***** TEXT SEGMENT
There’s trouble down at the allotments and the Council is facing pressure from local allotments holders and associations to fix the issues as soon as possible.
Brighton & Hove City Council has at least 35 allotments dotted across the City across many picturesque locations. This includes sites such as the stunning valley adjacent to Hollingbury Golf Course and the idyllic setting next to the Patcham Church.
After a year of lockdown, it is perhaps unsurprising that allotments are very much in demand: The current waiting list for an allotment in the City is currently estimated a by the council to be three years. There are some 2,500 residents on the waiting list.
What is surprising however is that, according to council statistics released this week, there are currently 184 vacant allotments across the city that remain unlet. This figure is virtually unchanged from 18 months ago when there were 196 unlet allotments in January 2020.
The failure of to let these allotments is costing the council money in letting fees, frustrating those on the wating list and also causing upset for allotment holders, who see patches becoming rather wild and unkempt.
So what has been going wrong at the council?
Our newly elected Patcham and Hollingbury Councillor Anne Meadows visited local allotment holders at Patcham Court Allotments with Cllr Carol Theobald to find out more about what has been going on.
They found proud allotment holders and volunteers, who have been making a wonderful contribution to the local environment, deeply frustrated with a new Council system that has ground allotment lettings to a halt.
**********
→ **PROBLEM 1**
According to the allotments article, how many residents are on the waiting list for an allotment in the city?
→ **PROBLEM 2**
Continue the article on Brighton & Hove allotments, starting right after its last sentence.
***** RAW DATA
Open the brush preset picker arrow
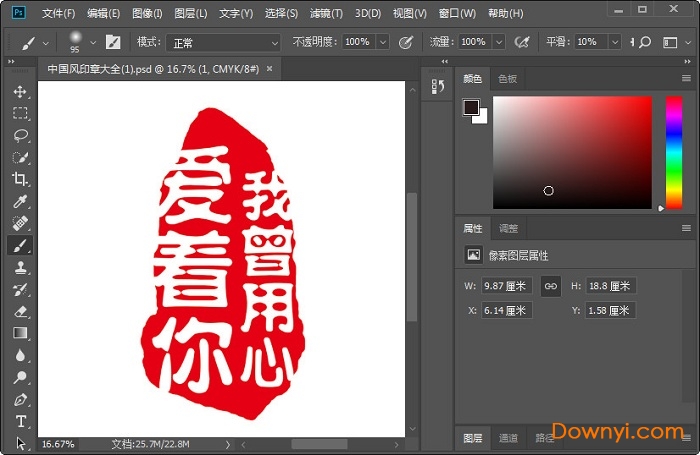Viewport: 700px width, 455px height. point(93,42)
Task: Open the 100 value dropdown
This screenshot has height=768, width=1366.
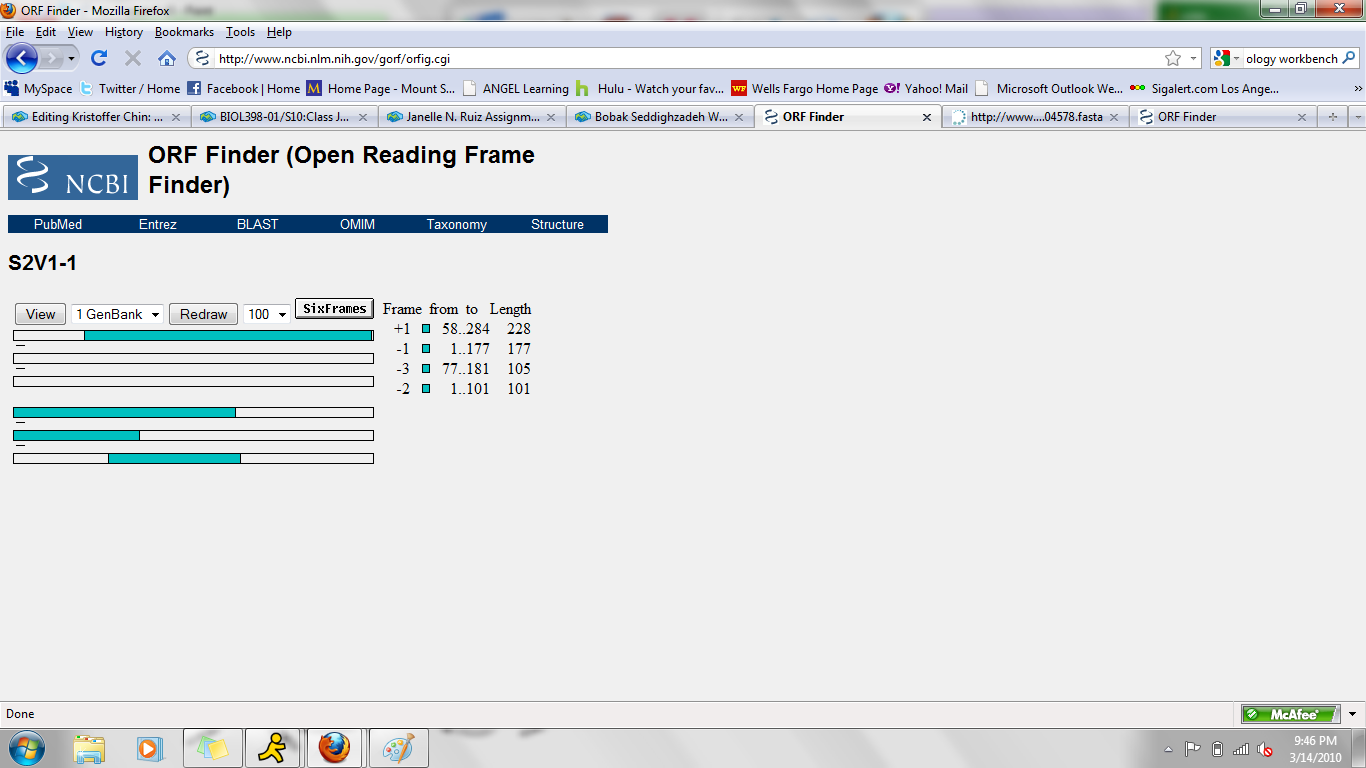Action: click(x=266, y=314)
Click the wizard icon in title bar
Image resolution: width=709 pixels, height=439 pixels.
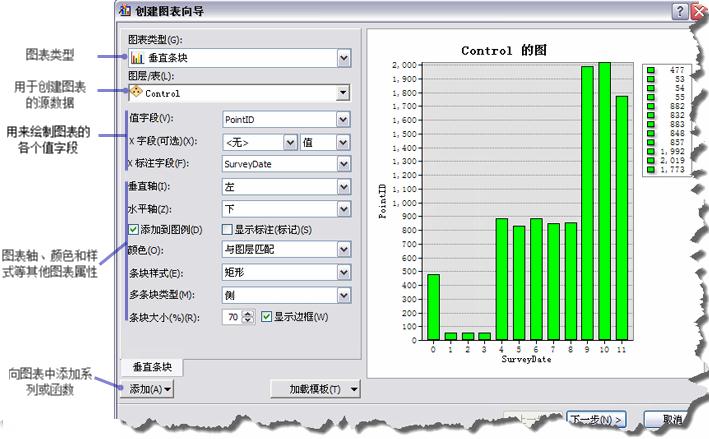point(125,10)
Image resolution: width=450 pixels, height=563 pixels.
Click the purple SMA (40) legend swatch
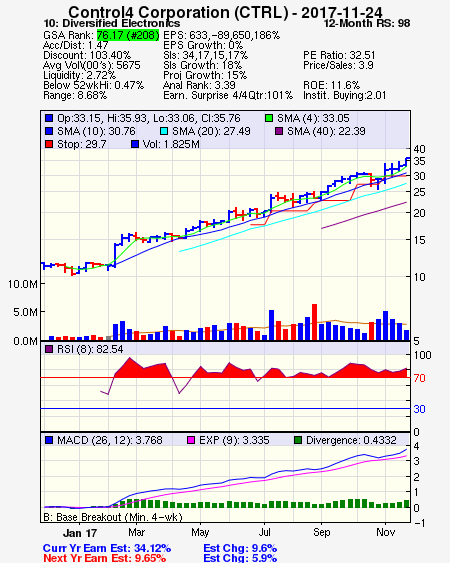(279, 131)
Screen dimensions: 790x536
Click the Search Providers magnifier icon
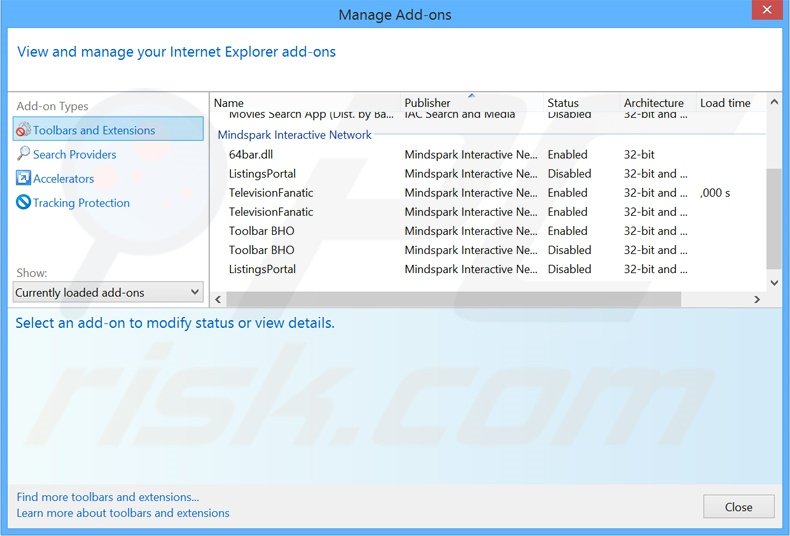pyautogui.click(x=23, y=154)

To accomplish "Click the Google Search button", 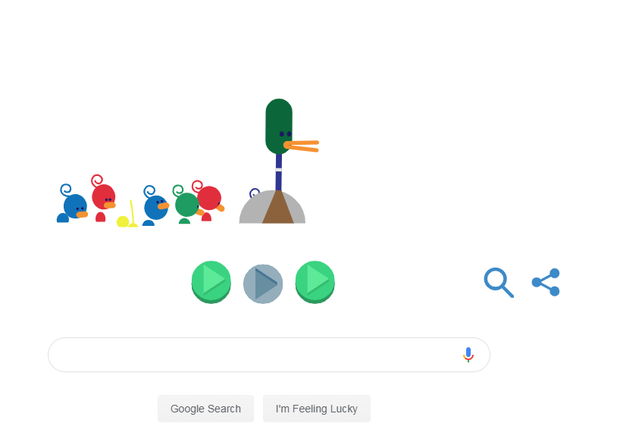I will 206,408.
**********
***** RAW DATA
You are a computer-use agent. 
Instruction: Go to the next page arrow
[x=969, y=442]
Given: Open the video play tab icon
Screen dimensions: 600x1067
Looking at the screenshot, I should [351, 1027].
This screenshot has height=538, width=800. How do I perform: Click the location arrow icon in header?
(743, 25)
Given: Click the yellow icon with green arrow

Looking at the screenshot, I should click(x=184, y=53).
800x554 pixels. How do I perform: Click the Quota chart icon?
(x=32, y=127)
**********
→ **ANSWER 1**
About 2,500 residents.

→ **ANSWER 2**
The Council has interfered with the previously decentralised system, where local allotment associations managed the letting process themselves on behalf of the council, and instead decided to bring the process in house.
Where allotment associations had previously been able to contact the first person on the waiting list, they now have to rely on the council to do this centrally.
The Council has been failing to do so. A note on the allotments page of Council website states that: ‘due to a combination of changes to work practices and ongoing council IT issues, we are unable to process your allotment application at this time’.
Allotment holders at Patcham Court also raised another issue that should be a priority for the council – an escalation of antisocial behaviour in the area.
Allotment holders at Patcham Court have been broken into three times in six months and they have lost quite a bit of equipment. Their sheds have been ransacked and rather unhygienically someone has defecated in their shed.
Councillor Anne Meadows and Cllr Carol Theobald are calling for new raised fences to prevent access secure the site.
Cllr Meadows is also calling for the council to install CCTV on lamp posts that could monitor the whole of the allotment site. This would be a great deterrent for those who wish to access the site for other reasons and be a great peace of mind for the allotment holders.
The Council’s approach to allotments has been a policy failure characteristic of this Labour/Green Council and its ideology.
It is yet another example of the council taking a service that was working well out of the hands of private individuals and volunteers - but not thinking through the consequences of this.
We have seen this before, with poor policy decisions from the Labour/Green Council to insource housing repairs and change the home to school transport system for disabled families – policies that have cost money and resulted in a council service collapsing.
There was an allotment strategy put together and agreed in 2014 but this was never apparently fully implemented by the Labour-Green Council, why not? Our allotment holders are a resource that we, as a council could have tapped into, particularly during this pandemic. We still can if we go back to that strategy and look at what could be simplified so it can be implemented. It needn’t cost lots of money, just the will of the council and the resources that our volunteers bring to it.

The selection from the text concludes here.